Eventually Stokes got the volume he wanted, but for Hubert Humphrey, looking ahead more to November than to August, the cajolery in Cleveland was all too typical of the reception he has been getting across the country. Crowds have been slim nearly everywhere, and sometimes hecklers and protesters seem to outnumber supporters. Philadelphia police estimated that 20,000 people heard Humphrey's Fourth of July speech in front of Independence Hall, but newsmen reckoned that the true figure was closer to 6,000.
As the Democratic campaign enters its final weeks, Humphrey has a superabundance of delegate votes but a surprising lack of popular support. Robert Kennedy would have been mobbed in Hough; Humphrey was scarcely noticed. Eugene McCarthy attracts the young and active; Humphrey's audiences tend to be middle-aged and lethargic. The only ones who greet the Democratic front runner with anything like real friendliness and enthusiasm are Democratic politicians.
High-blown Jumble. Nor does Humphrey appear likely to change his campaign style. "It is a proud thing to be an American," Humphrey said in Philadelphia, but the pride was somehow lost in a jumble of high-blown rhetoric. With frequent references to the Depression, the Vice President, who styles himself a "man of tomorrow," comes out in favor of liberty, peace, justice, free expression, knowledge, public accountability, meaningful work, open opportunity, public compassion, movement and free association, privacy, rest and recreation and patriotism--everything but the "politics of joy," a theme now absent from Humphrey's oratory.

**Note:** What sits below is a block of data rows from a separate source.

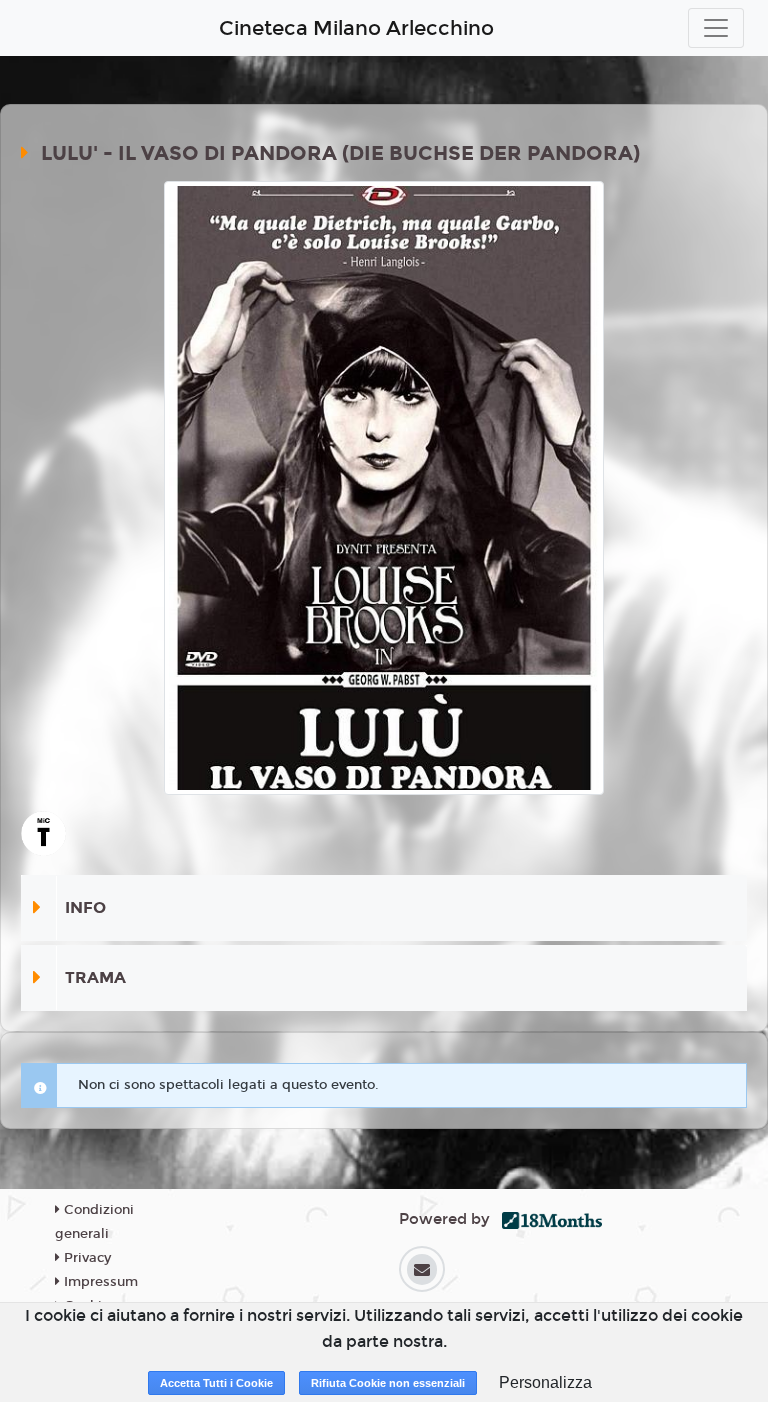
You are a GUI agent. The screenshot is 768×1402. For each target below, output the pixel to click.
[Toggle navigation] (716, 28)
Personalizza (545, 1382)
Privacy (85, 1258)
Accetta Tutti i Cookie (216, 1383)
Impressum (99, 1282)
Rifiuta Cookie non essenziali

But it would be a mistake to overestimate Humphrey's problem. The situation may not be so bleak as it seems. The small crowds and the languid receptions, say his strategists, are in part the result of a national mood of political disenchantment following the assassination of Robert Kennedy. They may also be the result of the summer doldrums. "Wait until Labor Day," advises one Humphrey backer, with perhaps more than a little wishful thinking. "When the people know for sure that the alternative is Richard Nixon, Humphrey is going to look mighty good to them."